Cet homme s’appelle Camille Jenatzy. Il est belge. Sa voiture, « La
Jamais-Contente » est électrique. L’exploit qu’il vient de
réaliser clôture le défi qui tient la capitale française en
haleine depuis plusieurs mois.
Le sprint final de la "Jamais Contente": 105 km/h! |
C’est
Paul Meyan, directeur de la principale
revue automobile d’alors, « La France Automobile »,
qui a l’idée de créer une course de vitesse sur 2 kilomètres. Le
règlement parait dans son journal et donne rendez-vous aux
compétiteurs le dimanche 18 décembre 1898. Le principe est simple.
Le starter donne le départ. Un premier chrono au 1er
kilomètre et un deuxième chrono au 2ème
kilomètre donnent les temps du kilomètre départ arrêté et du
kilomètre lancé. L’endroit est bien choisi. Une route
soigneusement entretenue et parfaitement rectiligne traverse un parc
de 1.000 hectares qui appartient à la ville de Paris. Il est
situé à Archères, en bordure de Seine, près de l’hippodrome de
Maison-Laffitte. Les inscriptions sont nombreuses, tous ceux qui
comptent dans le monde automobile veulent y être. Le Comte de
Chasseloup-Laubat gagne haut la main. A bord de sa Jeantaud, une
voiture électrique, il atteint la vitesse de 64,154 km/h, ce qui
pour l’époque est exceptionnel, la majorité des voitures
atteignant péniblement les 25-30 km/h. Tout aurait pu s’arrêter
là si le lendemain, Paul Meyan n’avait pas reçu cette lettre en
provenance de Bruxelles.
Mon
cher Meyan,
J’ai
bien regretté de n’avoir pu prendre part à la course de 2
kilomètres que vous avez organisée hier à Archères. Je désire
cependant appliquer le proverbe qui dit « Ce qui est différé
n’est pas perdu ».
En
conséquence, je prie Monsieur le Comte de Chasseloup de bien vouloir
relever le défi que je lui lance conformément aux statuts de la
course.
Comptant
sur votre estimable journal pour communiquer à Monsieur le Comte de
Chasseloup les intentions dont je vous ai fait part ci-dessus, je
vous présente mes cordiales salutations.
Bien
à vous,
Camille
Jenatzy
PS :
Les 500 francs, montant de l’enjeu, sont à votre disposition au
Siège de la Compagnie Générale des Transports Automobiles, 56 rue
de la Victoire à Paris
Camille
Jenatzy n’est pas un inconnu pour
Paul Meyan. Fils de Constant Jenatzy, célèbre fabricant belge de
pneumatiques, Camille a brillamment réussi ses études d’ingénieur
en électricité. Il croit dur comme fer à la traction électrique
et a créé à Paris la Compagnie Générale des Transports
Automobiles. Son entreprise fabrique et vend des fiacres (ancêtre du
taxi) et des camionnettes électriques. Pour la faire connaître,
Jenatzy participe à toutes les courses automobiles possibles et son
palmarès est fameux. Paul Meyan est aux anges. Chasseloup contre
Jenatzy, ça promet.
Une affiche d'époque pour les pneus Jenatzy |
Jenatzy
a un mois pour tenter de battre le record de Chasseloup. Tous
deux se retrouvent le 17 janvier à Archères. Jenatzy, challenger,
est le premier à s’élancer. 66 km/h ! Chasseloup est battu.
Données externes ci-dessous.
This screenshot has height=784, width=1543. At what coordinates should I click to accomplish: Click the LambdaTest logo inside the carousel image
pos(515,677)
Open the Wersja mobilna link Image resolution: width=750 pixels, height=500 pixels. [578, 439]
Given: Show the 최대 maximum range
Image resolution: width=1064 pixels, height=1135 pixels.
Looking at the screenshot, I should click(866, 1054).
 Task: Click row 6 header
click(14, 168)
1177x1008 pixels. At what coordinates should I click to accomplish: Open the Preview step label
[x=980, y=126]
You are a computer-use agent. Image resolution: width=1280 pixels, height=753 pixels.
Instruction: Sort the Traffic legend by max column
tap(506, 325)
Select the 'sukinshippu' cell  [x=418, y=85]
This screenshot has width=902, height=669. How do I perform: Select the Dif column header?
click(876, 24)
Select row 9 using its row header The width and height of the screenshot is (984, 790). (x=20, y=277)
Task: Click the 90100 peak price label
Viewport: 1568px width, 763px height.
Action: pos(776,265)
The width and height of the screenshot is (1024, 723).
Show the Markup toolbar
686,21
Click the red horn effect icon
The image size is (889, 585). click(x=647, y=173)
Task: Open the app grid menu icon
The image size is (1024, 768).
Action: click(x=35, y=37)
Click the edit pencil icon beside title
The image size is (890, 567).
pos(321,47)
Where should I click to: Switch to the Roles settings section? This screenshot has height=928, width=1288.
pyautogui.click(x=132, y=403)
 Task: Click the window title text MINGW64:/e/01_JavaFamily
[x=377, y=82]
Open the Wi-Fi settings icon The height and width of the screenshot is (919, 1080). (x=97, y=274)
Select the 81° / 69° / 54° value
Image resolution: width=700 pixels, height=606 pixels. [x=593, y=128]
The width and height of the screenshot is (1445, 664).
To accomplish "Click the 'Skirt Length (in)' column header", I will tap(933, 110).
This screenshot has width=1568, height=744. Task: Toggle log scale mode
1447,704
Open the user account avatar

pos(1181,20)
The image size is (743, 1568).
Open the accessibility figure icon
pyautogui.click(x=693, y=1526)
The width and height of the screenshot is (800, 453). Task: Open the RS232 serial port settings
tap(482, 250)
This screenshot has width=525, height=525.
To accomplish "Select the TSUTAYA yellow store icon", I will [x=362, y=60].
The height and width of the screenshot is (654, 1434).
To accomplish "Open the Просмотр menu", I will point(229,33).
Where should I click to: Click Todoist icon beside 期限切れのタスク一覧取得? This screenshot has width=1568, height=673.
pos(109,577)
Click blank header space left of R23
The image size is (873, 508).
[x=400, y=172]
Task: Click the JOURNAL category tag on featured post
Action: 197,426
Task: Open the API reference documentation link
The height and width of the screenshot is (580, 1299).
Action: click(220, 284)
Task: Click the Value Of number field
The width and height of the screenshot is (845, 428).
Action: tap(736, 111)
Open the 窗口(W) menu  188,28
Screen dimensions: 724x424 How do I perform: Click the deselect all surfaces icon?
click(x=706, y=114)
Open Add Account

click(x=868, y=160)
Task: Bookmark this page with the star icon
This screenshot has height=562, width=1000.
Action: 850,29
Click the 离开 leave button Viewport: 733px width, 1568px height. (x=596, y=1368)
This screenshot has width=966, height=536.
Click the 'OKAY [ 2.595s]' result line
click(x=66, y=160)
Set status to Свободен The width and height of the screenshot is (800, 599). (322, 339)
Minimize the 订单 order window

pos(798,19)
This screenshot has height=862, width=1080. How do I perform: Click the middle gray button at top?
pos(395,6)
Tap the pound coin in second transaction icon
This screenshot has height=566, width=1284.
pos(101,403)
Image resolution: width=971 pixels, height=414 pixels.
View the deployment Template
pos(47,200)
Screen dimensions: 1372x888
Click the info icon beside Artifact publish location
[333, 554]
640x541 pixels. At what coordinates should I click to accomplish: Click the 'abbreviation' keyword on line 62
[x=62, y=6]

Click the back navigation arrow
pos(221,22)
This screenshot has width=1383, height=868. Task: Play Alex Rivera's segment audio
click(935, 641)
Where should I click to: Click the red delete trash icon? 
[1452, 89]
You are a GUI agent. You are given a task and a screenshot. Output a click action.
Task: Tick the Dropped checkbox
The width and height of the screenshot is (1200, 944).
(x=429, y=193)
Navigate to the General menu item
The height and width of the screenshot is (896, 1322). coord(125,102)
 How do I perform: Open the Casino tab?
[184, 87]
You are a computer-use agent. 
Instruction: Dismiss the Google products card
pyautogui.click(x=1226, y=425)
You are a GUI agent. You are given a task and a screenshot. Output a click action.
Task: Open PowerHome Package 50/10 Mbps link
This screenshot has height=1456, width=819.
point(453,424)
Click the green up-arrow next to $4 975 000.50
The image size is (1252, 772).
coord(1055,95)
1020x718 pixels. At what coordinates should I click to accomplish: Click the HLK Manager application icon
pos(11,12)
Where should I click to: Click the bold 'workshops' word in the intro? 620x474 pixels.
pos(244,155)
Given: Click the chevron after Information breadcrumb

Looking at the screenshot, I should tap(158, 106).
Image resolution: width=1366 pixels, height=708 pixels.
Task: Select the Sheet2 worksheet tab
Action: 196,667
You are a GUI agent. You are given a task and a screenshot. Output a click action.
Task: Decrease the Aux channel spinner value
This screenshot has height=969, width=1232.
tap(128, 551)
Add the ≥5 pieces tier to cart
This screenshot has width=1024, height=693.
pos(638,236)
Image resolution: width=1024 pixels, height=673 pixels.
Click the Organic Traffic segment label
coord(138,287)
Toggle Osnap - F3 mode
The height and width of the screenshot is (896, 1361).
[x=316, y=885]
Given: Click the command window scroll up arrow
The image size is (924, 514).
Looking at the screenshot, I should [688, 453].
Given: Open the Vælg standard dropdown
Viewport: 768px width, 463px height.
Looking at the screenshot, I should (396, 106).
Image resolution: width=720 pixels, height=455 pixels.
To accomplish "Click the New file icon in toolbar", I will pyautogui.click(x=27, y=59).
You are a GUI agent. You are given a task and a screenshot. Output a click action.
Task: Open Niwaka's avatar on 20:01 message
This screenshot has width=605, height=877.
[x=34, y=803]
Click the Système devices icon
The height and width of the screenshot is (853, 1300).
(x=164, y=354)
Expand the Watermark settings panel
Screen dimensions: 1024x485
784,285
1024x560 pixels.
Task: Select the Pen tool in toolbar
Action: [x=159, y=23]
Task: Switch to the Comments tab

Qu’importe ! Chasseloup reprend le volant et atteint la
vitesse de 70 km/h ! La lutte entre les deux hommes ne fait que
commencer. Jenatzy ne s’avoue pas vaincu d’autant que Chasseloup
roule sur une Jeantaud, son principal concurrent sur le marché
parisien des fiacres…
10
jours plus tard, les deux hommes se retrouvent de nouveau à
Archères. Jenatzy frôle les 80km/h. Chasseloup s’élance à son
tour mais un incident mécanique l’arrête au bord de la piste. Ce
n’est que partie remise. Le 4 mars, le Comte de Chasseloup-Laubat a
fait adopter une carrosserie profilée à sa Jeantaud. Conçue pour
la vitesse pure, son avant a la forme d’une proue de bateau. Ce
changement porte ses fruits, la Jeantaud est chronométrée à 92,307
km/h. Jenatzy, présent au bord de la piste, n’est pas surpris du
résultat. Il prétend même qu’il peut faire mieux avant un mois.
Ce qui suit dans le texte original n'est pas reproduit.